Por primeiro é preciso formular a pergunta: o que é o Estado? Desde a origem o Estado é violência organizada, coerção, e desde a origem procura praticar alguma forma de justiça. A lei é a espada, para expressar hiperbolicamente. É o Estado, em qualquer circunstância, o instrumento da justiça, mas ele mesmo não é a justiça. Desde tempos antigos filósofos e governantes perseguiram a fonte última de justiça e daí que provem a idéia do direito natural. Uma descoberta imorredoura dos filósofos gregos e dos profetas hebraicos é que a lei não é humana, sua fonte é transcendente, cabendo aos viventes a descoberta da sua melhor expressão positiva.
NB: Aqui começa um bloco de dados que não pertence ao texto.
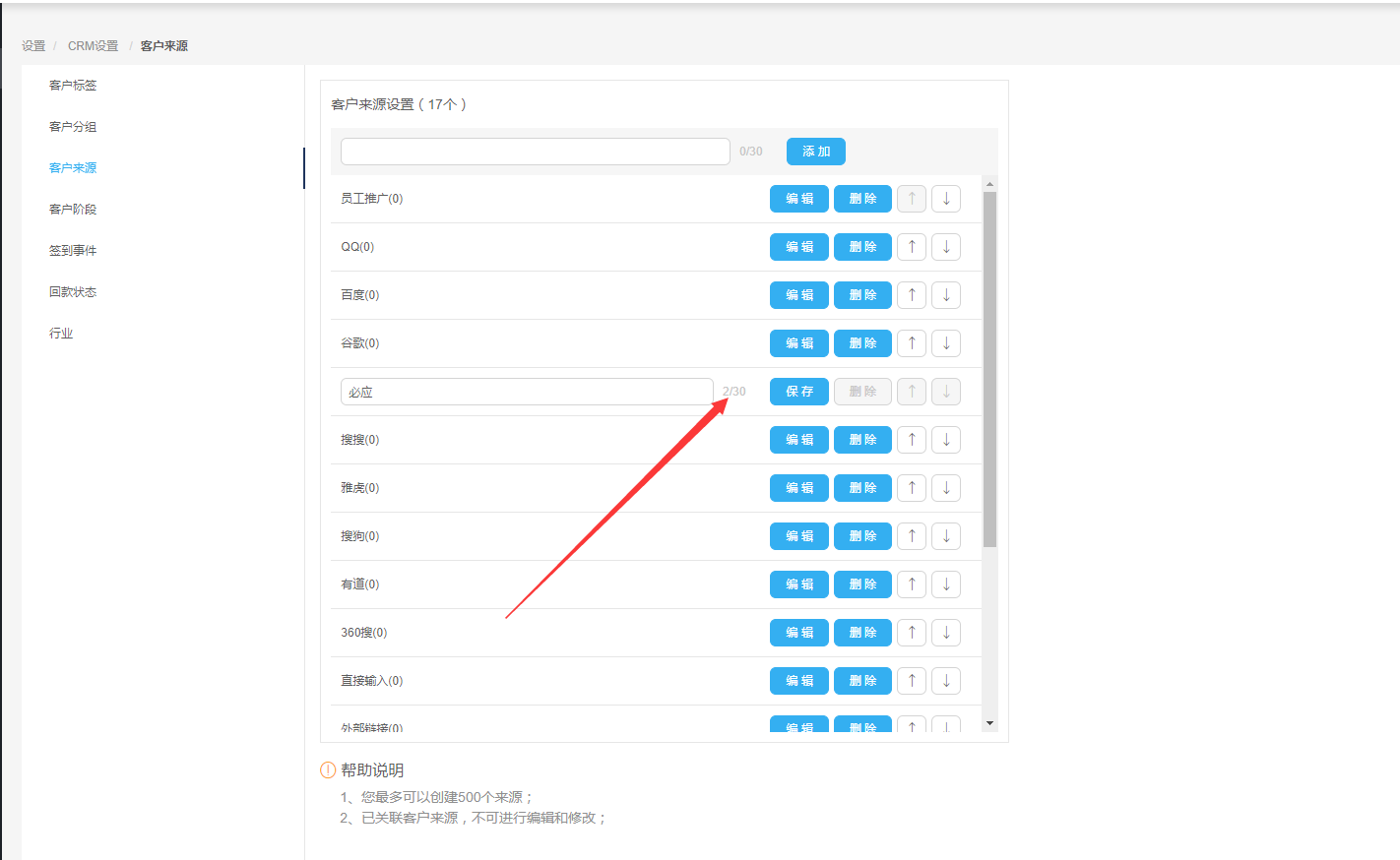Save the edited 必应 source name
This screenshot has width=1400, height=860.
point(798,392)
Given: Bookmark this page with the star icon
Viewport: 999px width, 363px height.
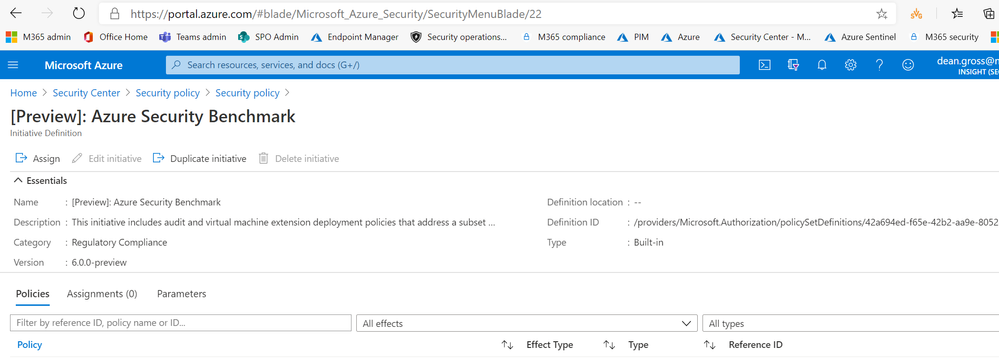Looking at the screenshot, I should point(881,13).
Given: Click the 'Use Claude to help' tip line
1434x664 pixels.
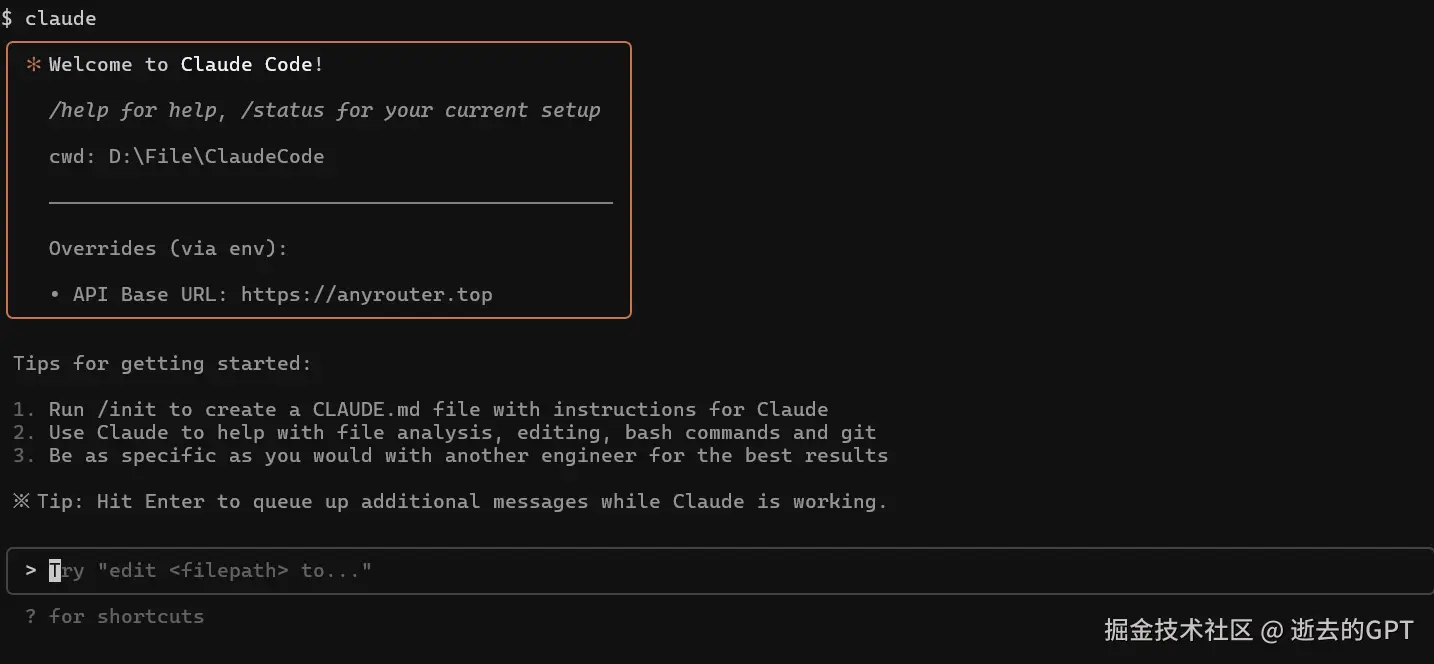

Seguindo a trilha da obra de Michel Villey podemos dizer que a tradição clássica entendia que a lei precedia a norma escrita. Esta só se solidificava na busca dialética entre os fatos e a tradição. O ponto perseguido é que a forma escrita da lei se aproximasse o máximo possível da fonte, segundo a natureza. Por isso que a norma positiva tem que ser necessariamente mutante, como os espécimes particulares são variáveis em comparação com a forma permanente. A lei, por definição, é algo que antecede qualquer expressão escrita. A tradição cristã reconhece que a lei está escrita na alma dos homens, um dom de Deus, podendo ser discernida pela razão. Toda a gente tem noção do certo e do errado, mesmo que pratique o erro de caso pensado.
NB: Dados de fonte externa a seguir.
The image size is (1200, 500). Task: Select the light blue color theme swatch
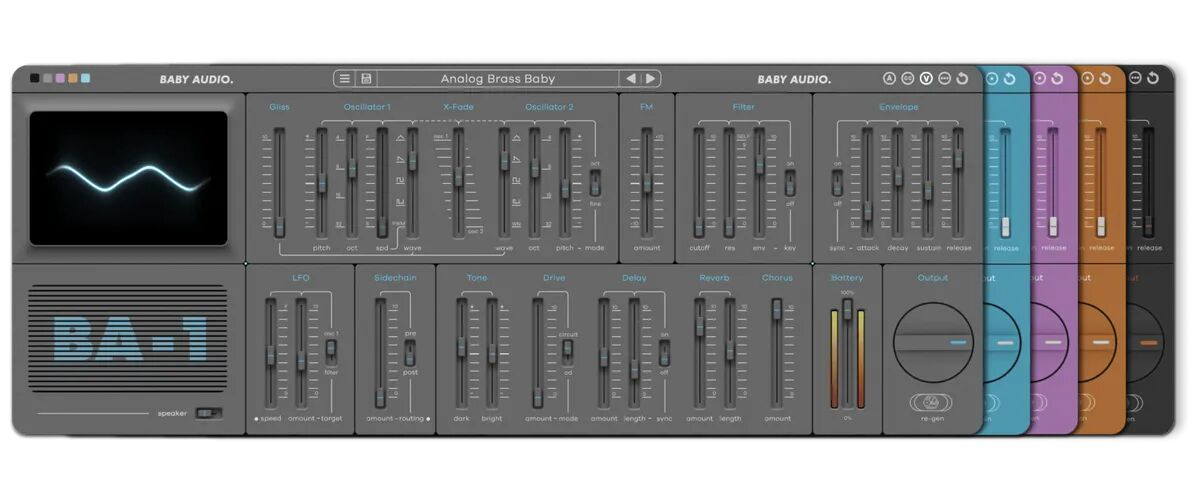85,78
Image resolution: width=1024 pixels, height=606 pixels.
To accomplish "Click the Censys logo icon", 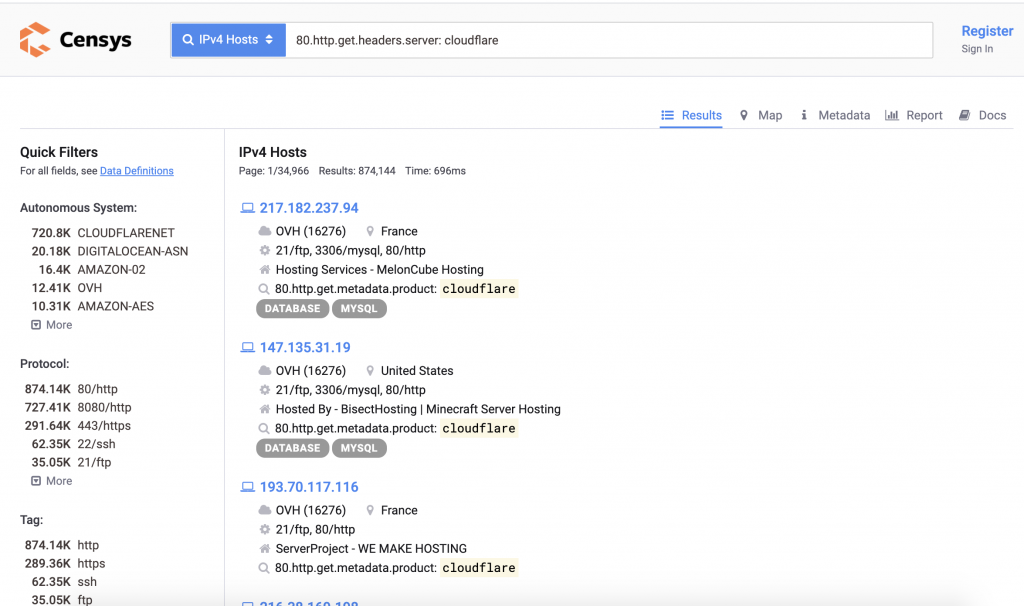I will point(35,40).
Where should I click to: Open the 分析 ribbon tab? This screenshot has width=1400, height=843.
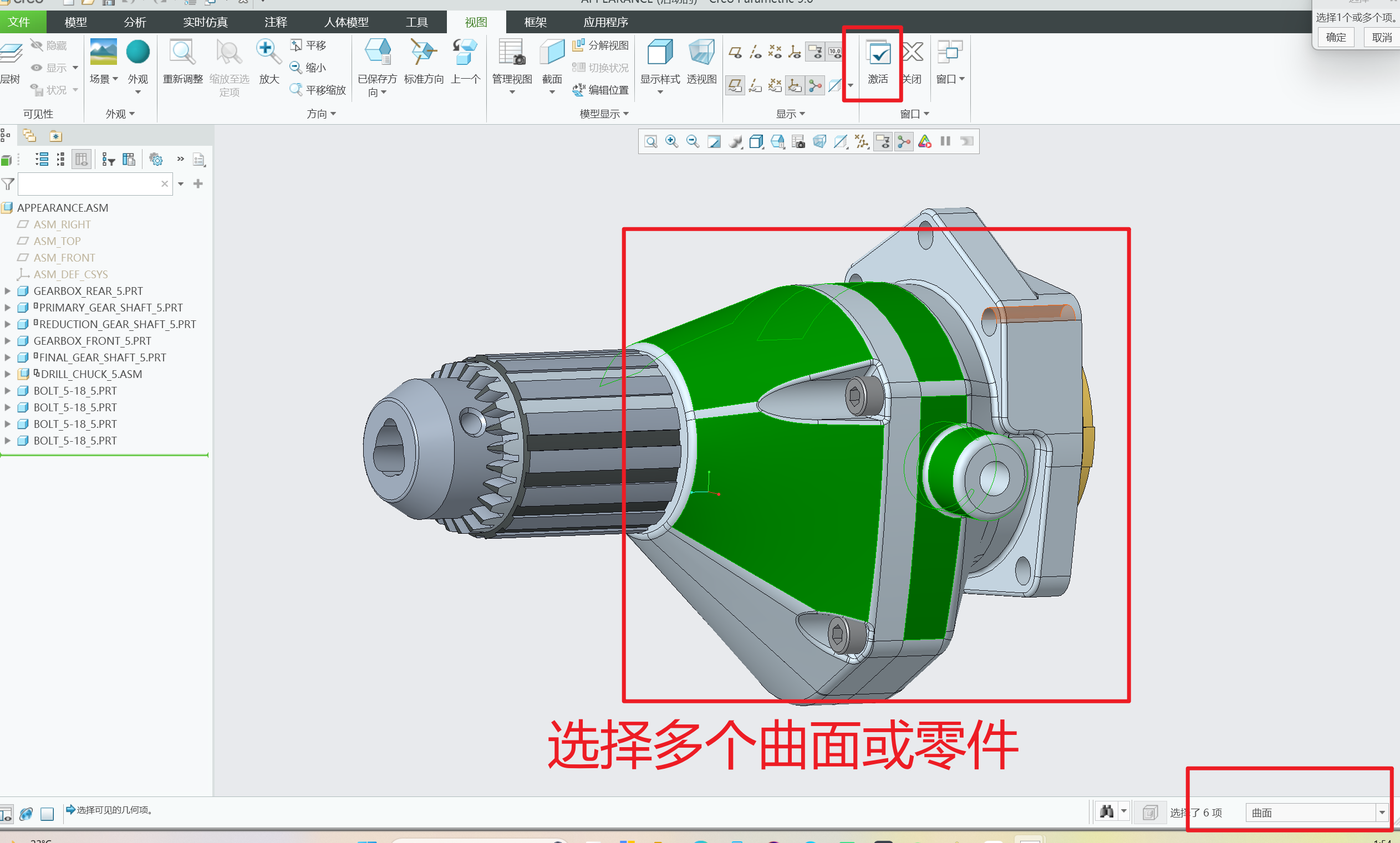[x=135, y=22]
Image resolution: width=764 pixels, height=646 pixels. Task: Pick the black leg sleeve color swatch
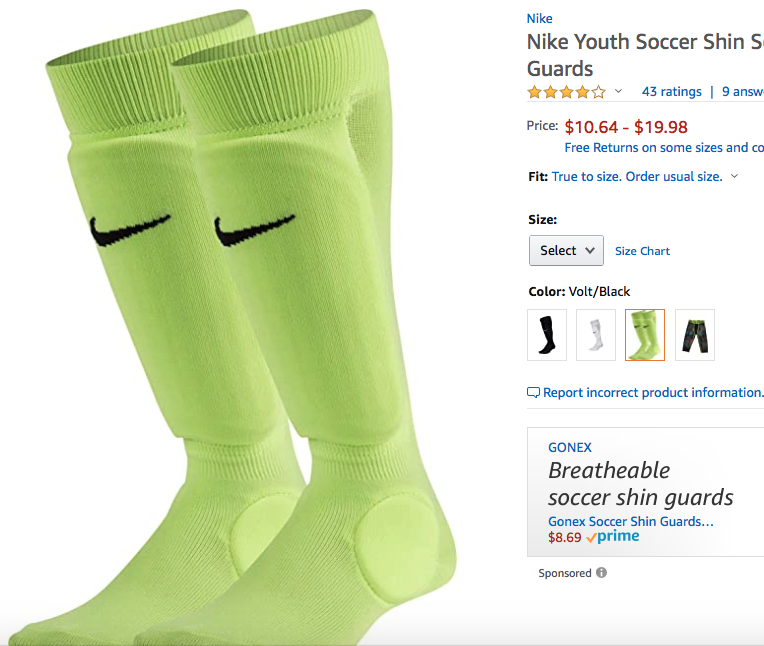pos(695,334)
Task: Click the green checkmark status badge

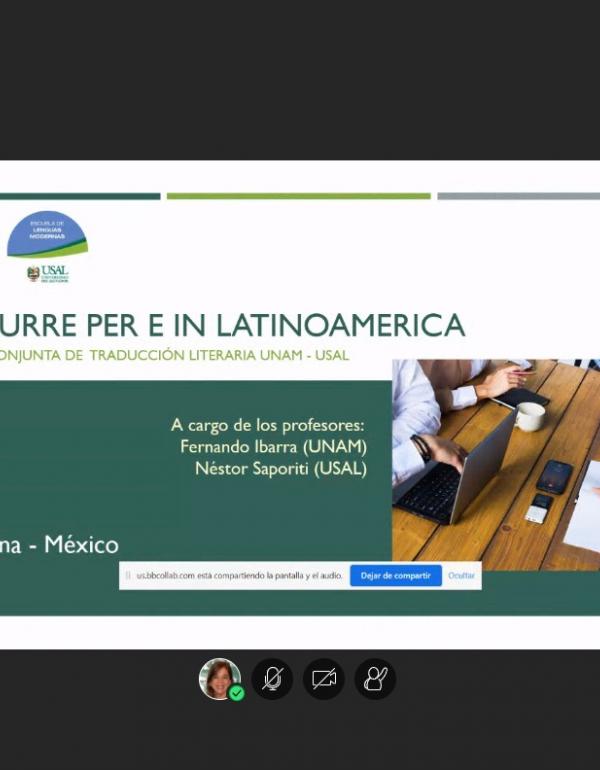Action: [x=237, y=692]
O poder de Estado, a par do compromisso de proteção dos indivíduos da comunidade política contra o inimigo externo, tem também esse compromisso inescapável com a administração de alguma forma de justiça, ainda que essa venha a ser a vontade idiossincrática do soberano do dia. É essa função judicial que legitima. Defesa e justiça são as funções mais essenciais do Estado e a civilização só é possível ser construída quando essas funções estão desenvolvias.
O poder não é coisa inventada dos príncipes e dos escolhidos por algum critério para exercê-lo. Ele guarda relação com a opinião pública, expressa essa opinião. Pode-se governar pela tirania por certo tempo, mas não por todo tempo. Sem consentimento não há como um poder se manter. Por isso Ortega y Gasset, no famoso livro A Rebelião das Massas, lembrou-nos que governar é menos uma questão de punhos de que de nádegas, menos de fuzis do que de trono.
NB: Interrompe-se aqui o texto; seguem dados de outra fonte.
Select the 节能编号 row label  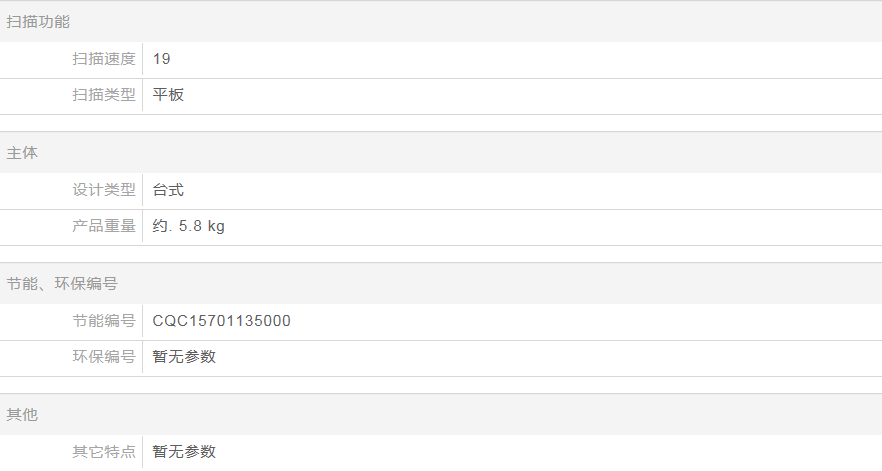[x=103, y=321]

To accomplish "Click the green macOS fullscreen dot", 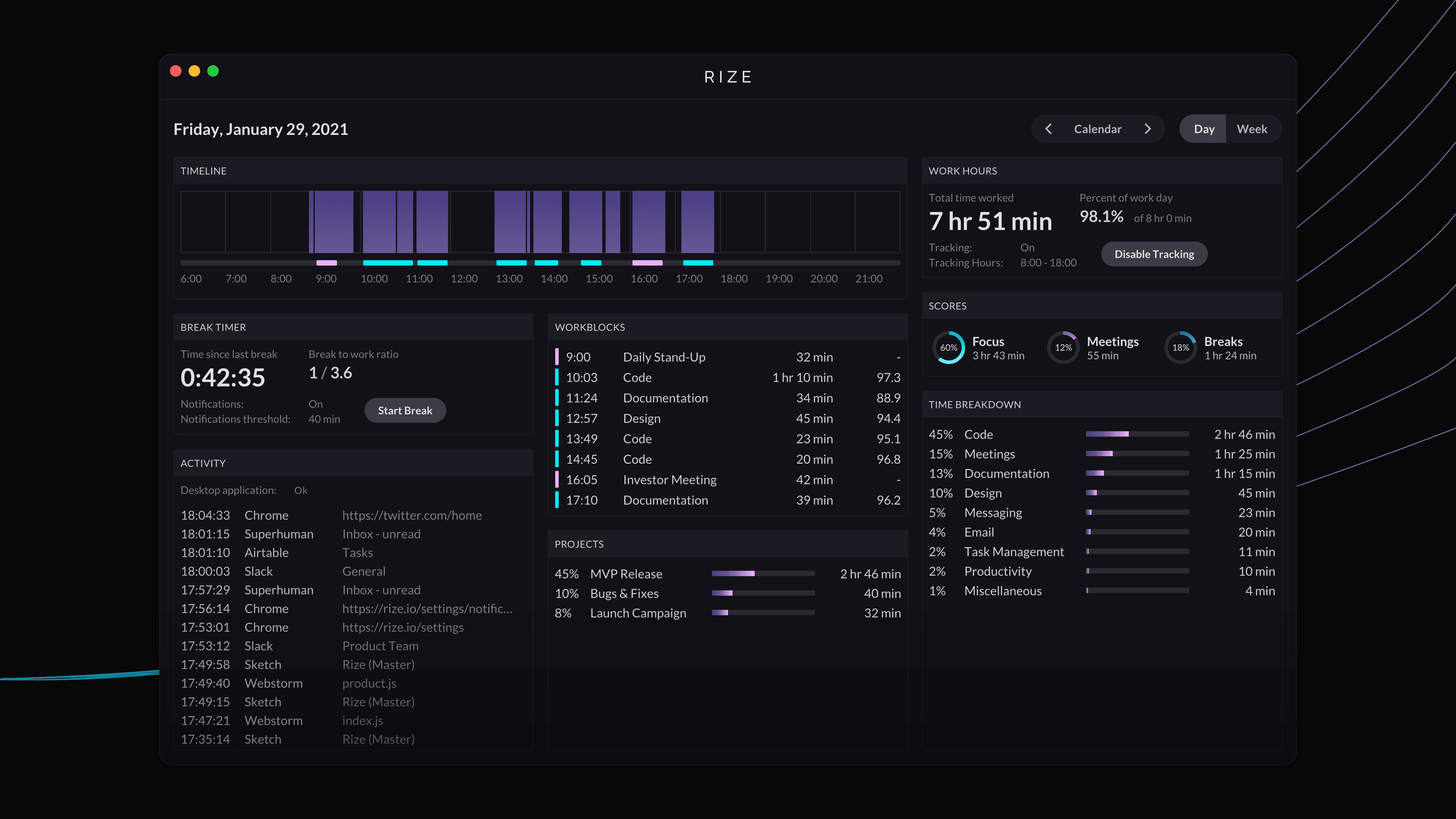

O problema acontece quando a fonte última do poder, as gentes, está moralmente adoecida, como nos tempos atuais. Como em todos os momentos revolucionários. A corrupção das gentes leva à escolha de governantes moralmente inferiores e intelectualmente despreparados para o desafio da arte de governar. O mister do governante não é técnico, bem que se diga, embora possua uma dimensão técnica que freqüentemente é executada pela tecnoburocracia. É, antes de tudo, um mister filosófico. Tem que ter o sentido da história. Tem que expressar o projeto existencial de toda a gente. Tem que buscar a justiça a mais pura possível.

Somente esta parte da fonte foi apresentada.